Le recenti violenze perpetrate ai danni dei cristiani a Garissa, in particolare contro la cattedrale cattolica e la African Inland Independent Church del Kenya, che hanno provocato la morte di decine di persone, sono un segnale allarmante per il futuro dell’Africa e per i progressi riguardanti la libertà di religione nel mondo. E’ allarmante il propagarsi del metodo “Boko Haram”, il gruppo fondamentalista che da anni sta attaccando la comunità cristiana nigeriana.
In molti paesi africani, la violenza di matrice religiosa viene utilizzata per perseguire obiettivi politici. Dietro la morte di migliaia di cristiani negli ultimi anni c’è una grande confusione istituzionale ad ogni livello, che lascia spazio a conflitti di ogni genere e sanguinose lotte fratricide. Ogni ambito è una piccola guerra civile: Stati, tribù, economia, religione.
In Kenya esistono almeno trenta gruppi criminali che si sono sviluppati negli ultimi anni e le milizie stesse sono il risultato di un modo di governare che ha portato ad un’enorme disparità economica e ad una pessima redistribuzione delle ingenti risorse e servizi nazionali, mettendo ai margini diverse comunità. I partiti politici e i gruppi etnici, in Kenya, coincidono sempre. Siamo quindi in un contesto dove l’islam radicale, quello che fa del cosiddetto jihadismo la propria ragione di vita, trova vita molto facile: senza istituzioni, tra la guerra e una povertà inimmaginabile, la gente non sa dove guardare e questi gruppi hanno una capacità di reclutamento che cresce e si espande sempre di più. Rapimenti di cooperanti, traffico di armi e violenza caratterizzano da molto tempo il confine somalo-keniano, uno dei più instabili e problematici di tutto il Corno d’Africa. I soldati kenioti partono proprio da Garissa per andare a stanare i miliziani islamici, i quali come rappresaglia, distruggono chiese e uccidono i cristiani. E’ purtroppo una storia che i cristiani stanno vivendo in tutto il mondo.

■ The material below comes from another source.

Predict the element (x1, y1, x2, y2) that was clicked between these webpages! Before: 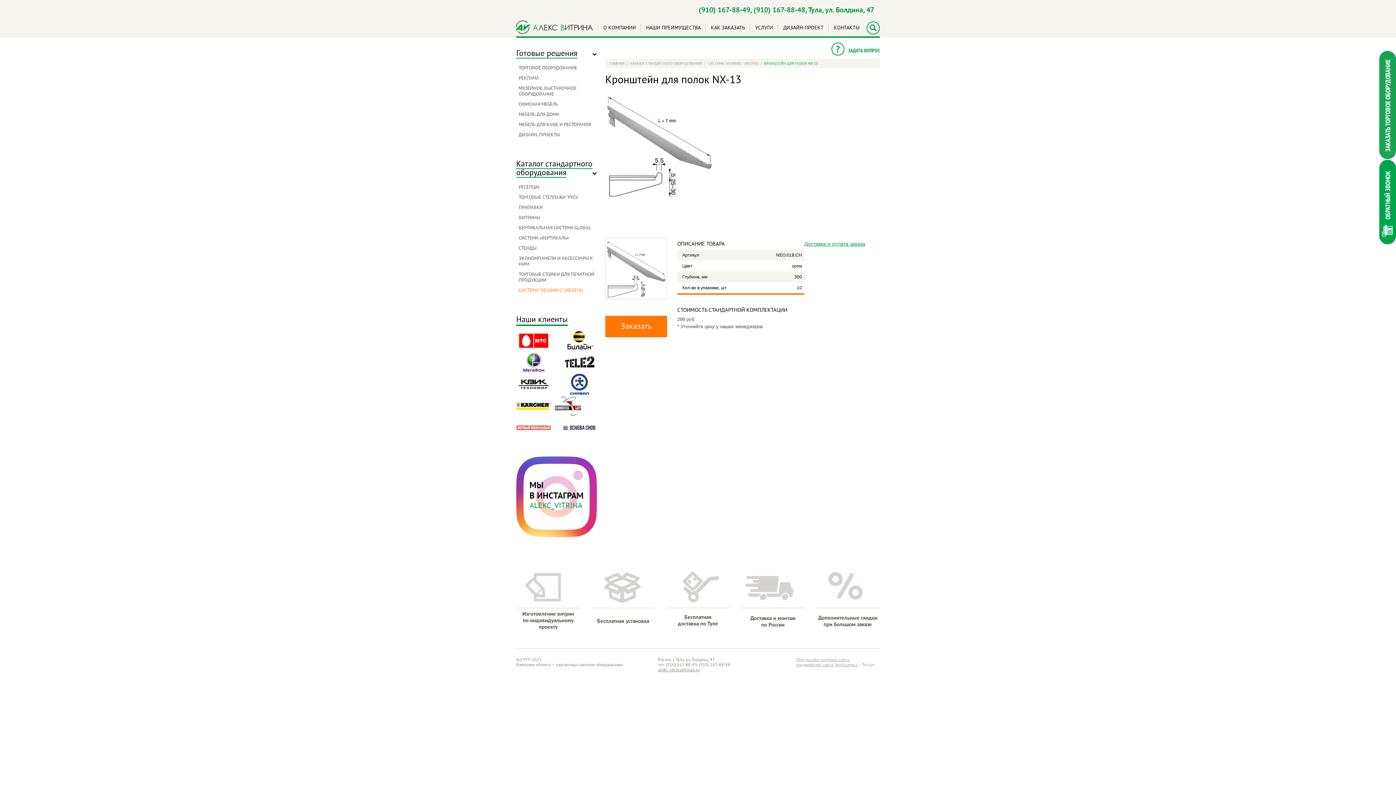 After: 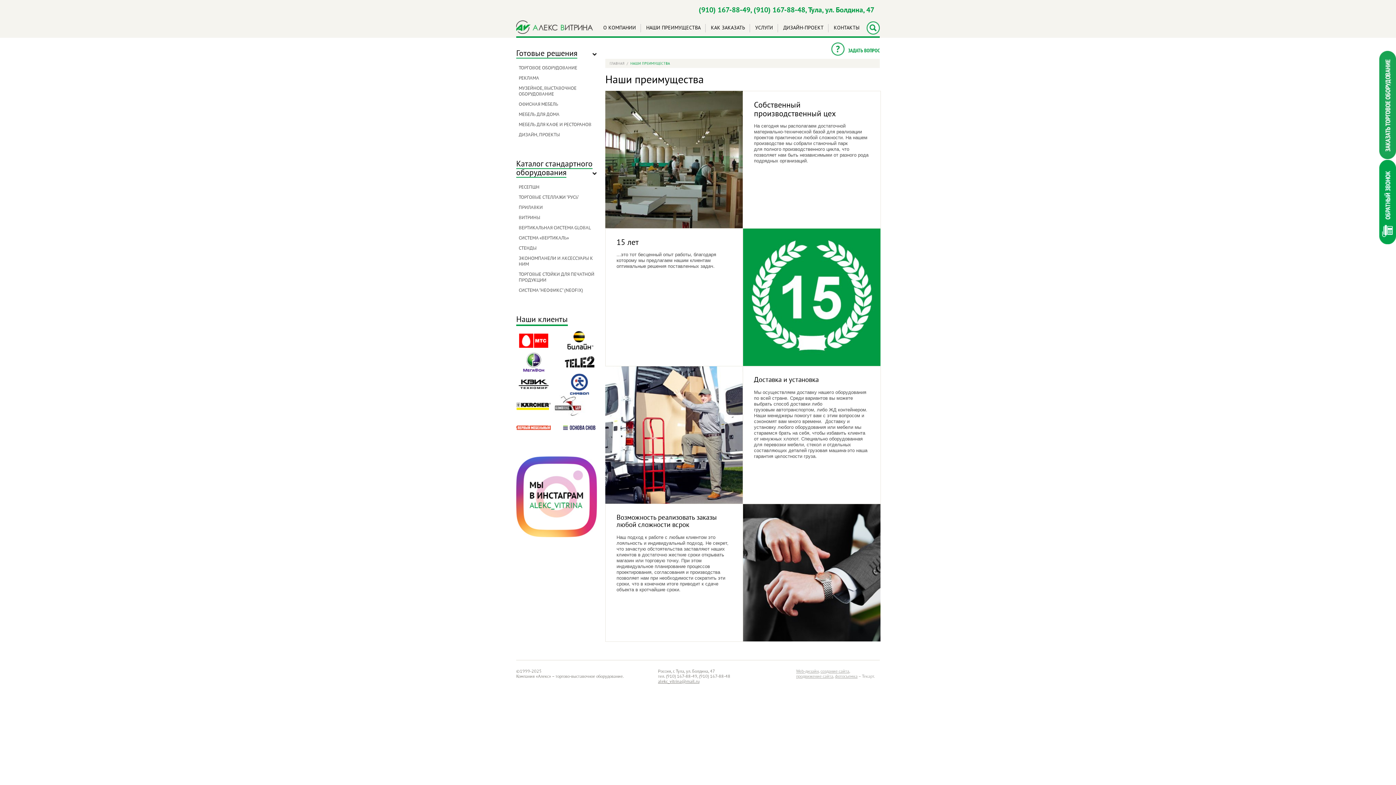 Action: bbox: (516, 573, 580, 630) label: Изготовление витрин
по индивидуальному проекту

Da troppo tempo ormai sono uno strumento di vendetta e di lotta per il potere e contro il potere. La situazione al confine, con i continui scontri armati che di fatto rendono l’area militarizzata, ha praticamente annullato la capacità delle agenzie umanitarie di operare in queste zone. Il controllo del gruppo islamico Shabaab su gran parte dei territori della Somalia meridionale ha impedito a diverse agenzie dell’Onu – come ad esempio il World food programme (Wfp) – di intraprendere attività di distribuzione degli aiuti, causando il congelamento di quell’economia informale sorta negli anni all’interno dei principali centri a ridosso del confine somalo-keniano.
L’intervento militare contro i miliziani islamici iniziato lo scorso ottobre nel sud della Somalia da parte delle truppe keniote non ha sortito alcun risultato concreto, anzi, ha contribuito a fomentare la violenza e l’odio contro il governo di Nairobi e, come abbiamo visto, contro le minoranze cristiane. Gli estremisti sanno bene di non dover temere l’esercito, e allo stesso tempo l’esercito stesso e il Governo kenyota sanno benissimo che da soli non hanno speranza di debellare il nemico. La coesistenza sembra essere un vero miraggio. L’intervento della comunità internazionale, anche militare, è sempre più urgente.
Solo un intervento esterno potrà garantire le condizioni di vivibilità e il rispetto dei diritti umani, primo fra tutti la libertà religiosa. Come ho già fatto per la Nigeria, anche per la situazione al confine tra Somali e Kenya mi farò nei prossimi giorni promotore di un appello ‘ai governi europei perché si coordinino con urgenza facendo pressioni sulla comunità internazionale per favorire l’invio di un contingente delle Nazioni Unite.